→ **Aim of the exercise**:
Your answer must be only the lines below from the one containing "Click the school building sidebar icon" through the one containing "The width and", copied exactly, with the pictures left out.

→ **Record set**:
++++++

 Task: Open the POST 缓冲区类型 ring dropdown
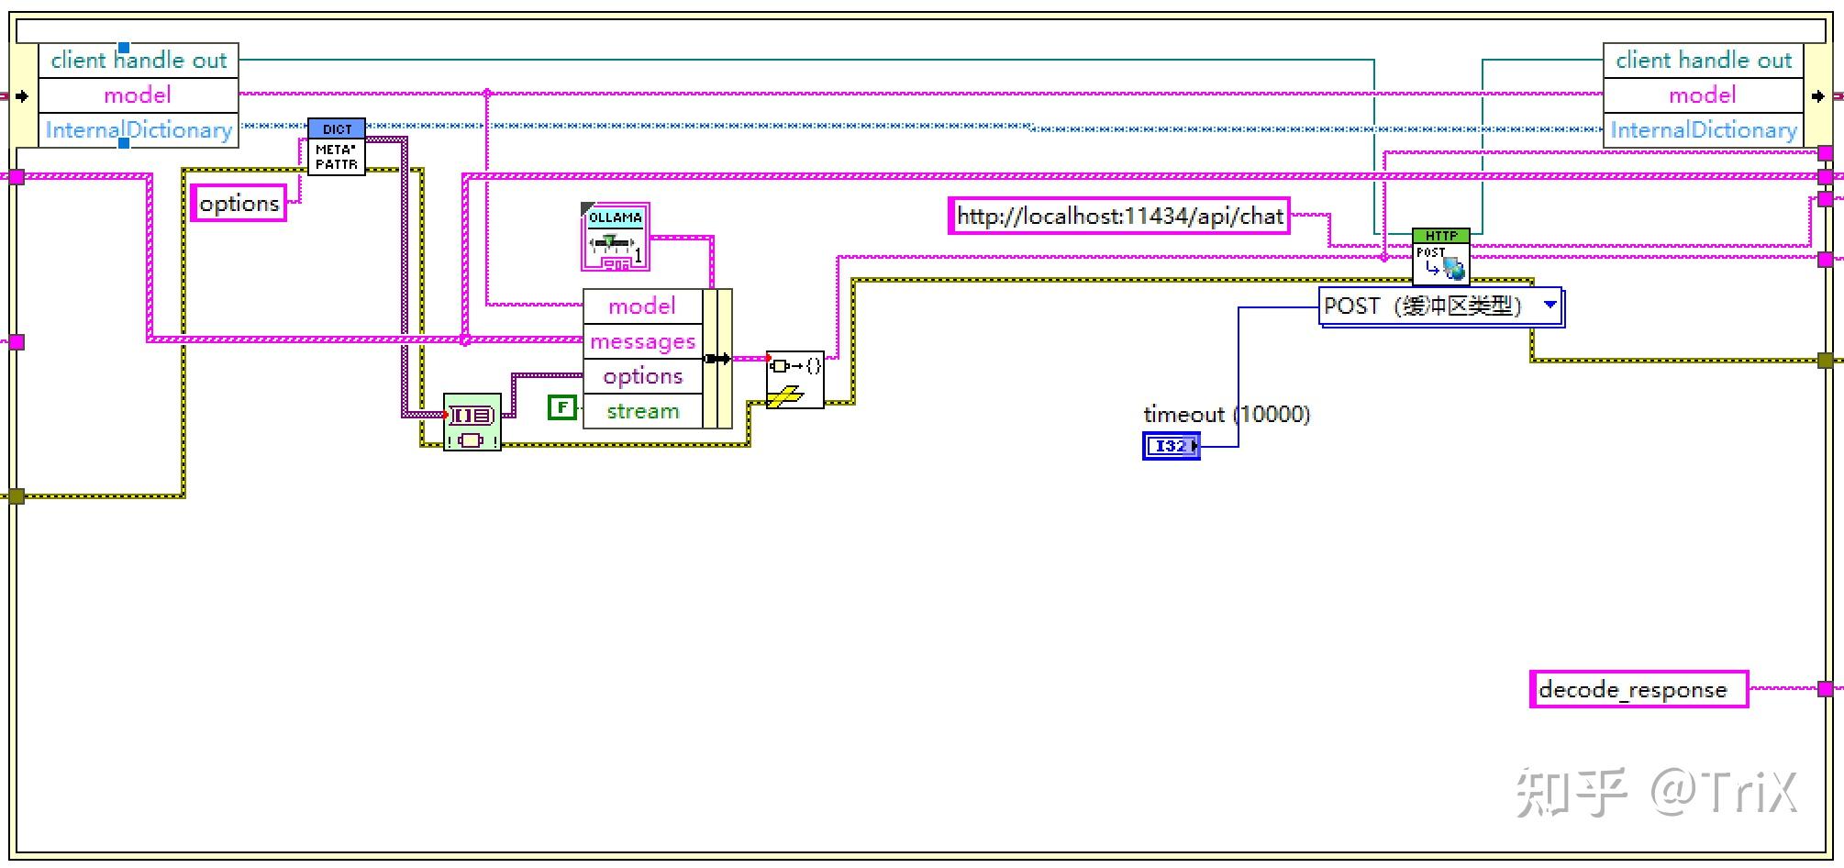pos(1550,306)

++++++

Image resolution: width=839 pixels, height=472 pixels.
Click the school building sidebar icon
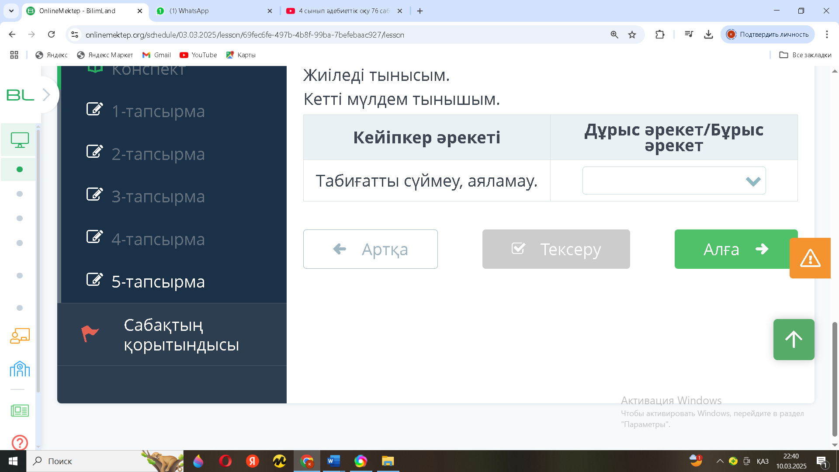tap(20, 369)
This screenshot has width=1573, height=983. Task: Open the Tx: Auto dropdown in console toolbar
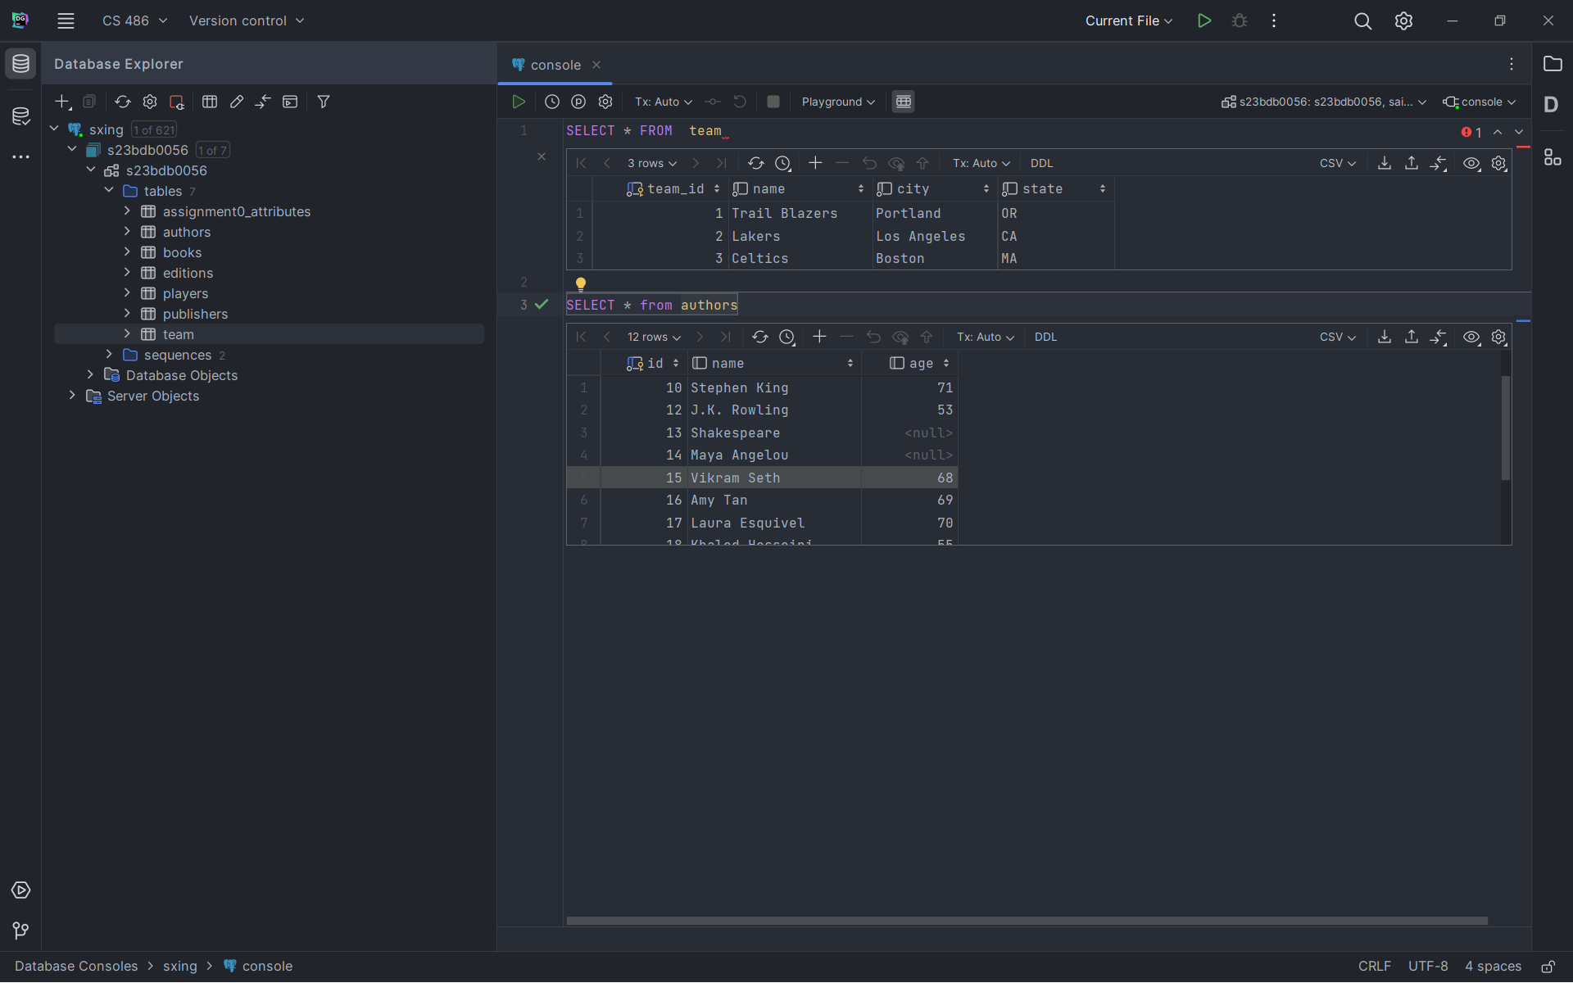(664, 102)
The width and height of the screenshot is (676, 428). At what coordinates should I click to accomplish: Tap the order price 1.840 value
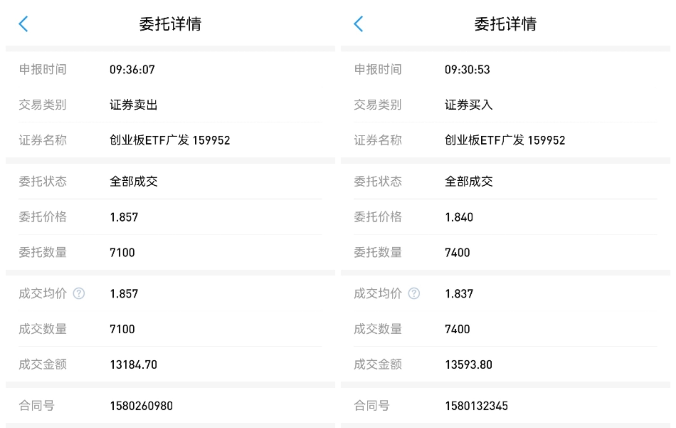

++++++

→ **Response area**:
Click the school building sidebar icon
tap(20, 369)
This screenshot has width=1573, height=983. Task: Open the Tx: Auto dropdown in console toolbar
(664, 102)
The width and height of the screenshot is (676, 428). At what coordinates should I click to accomplish: Tap the order price 1.840 value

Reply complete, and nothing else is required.